- [Your objective]: Begin at the line where "Given: Clear the Service account ID field" appears and reproduce exactly every line through the end of the data below, both included, skipping pictures.

Stored items:
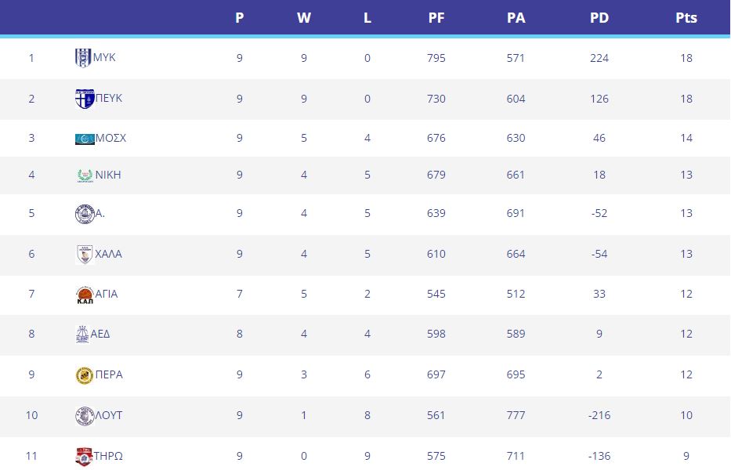Click the ΝΙΚΗ laurel wreath logo
731x470 pixels.
coord(85,175)
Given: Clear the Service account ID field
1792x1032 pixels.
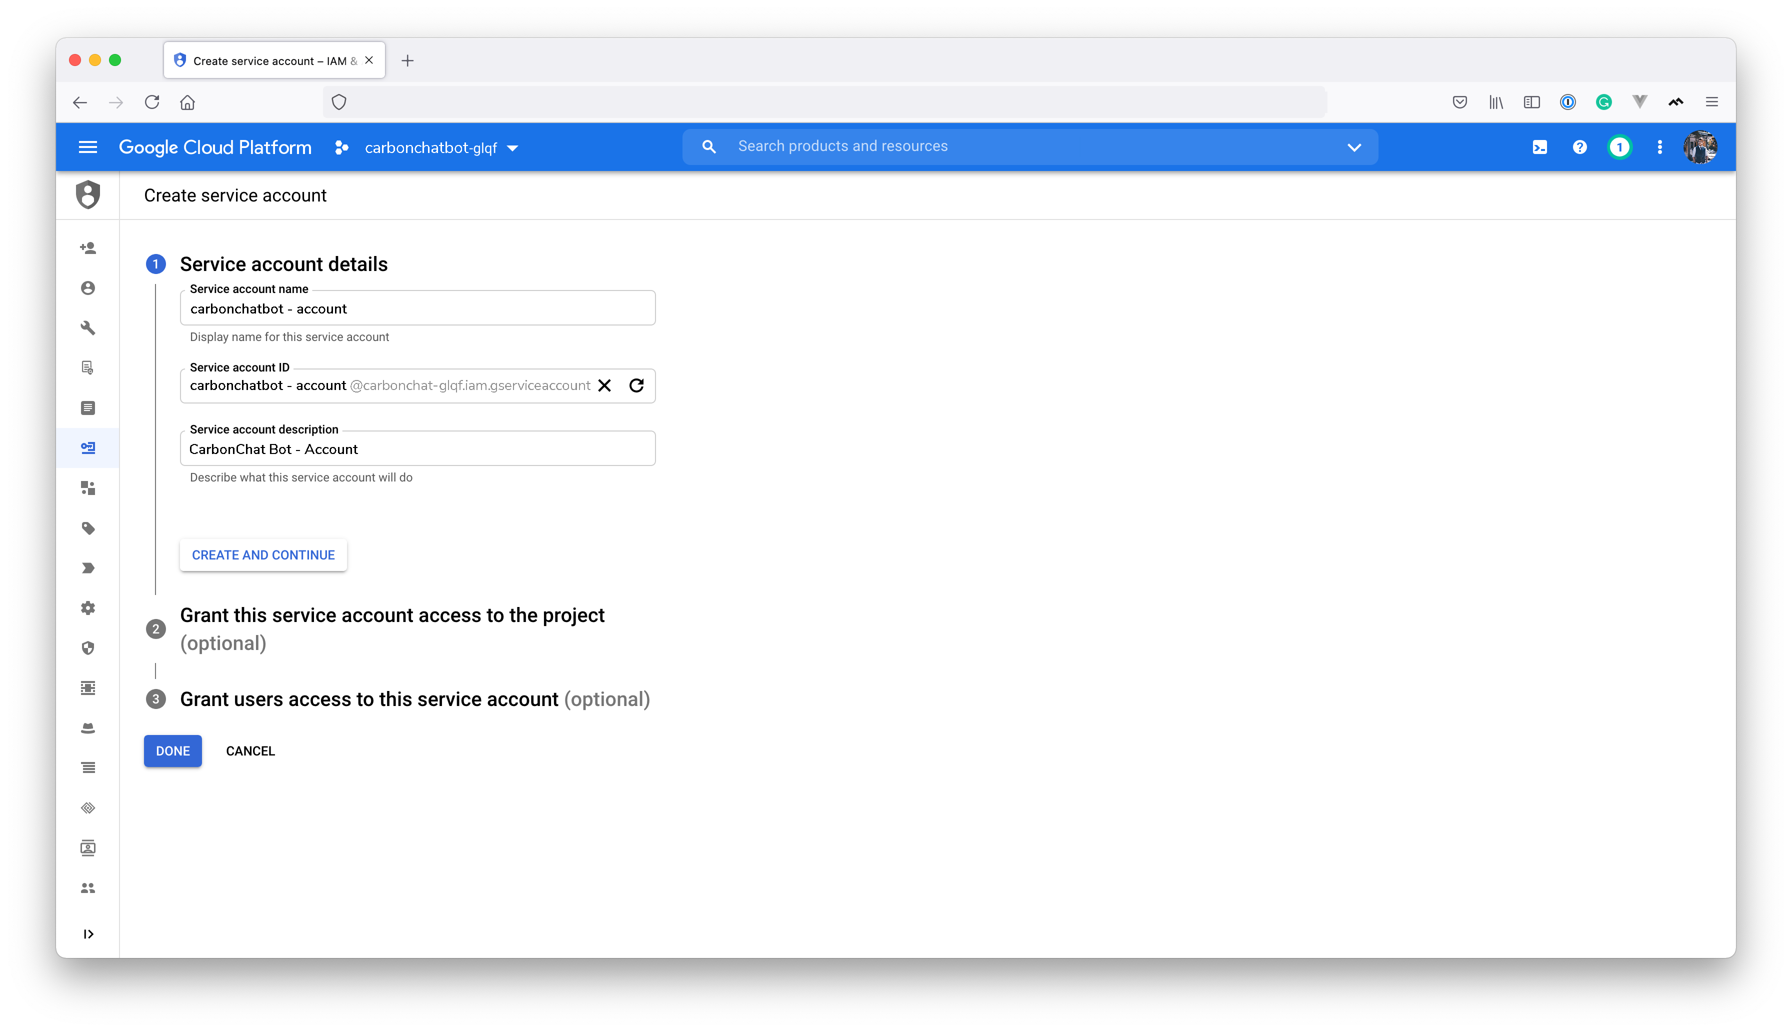Looking at the screenshot, I should click(x=604, y=386).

- [Solution to the exercise]:
Given: Clear the Service account ID field
1792x1032 pixels.
Looking at the screenshot, I should click(x=604, y=386).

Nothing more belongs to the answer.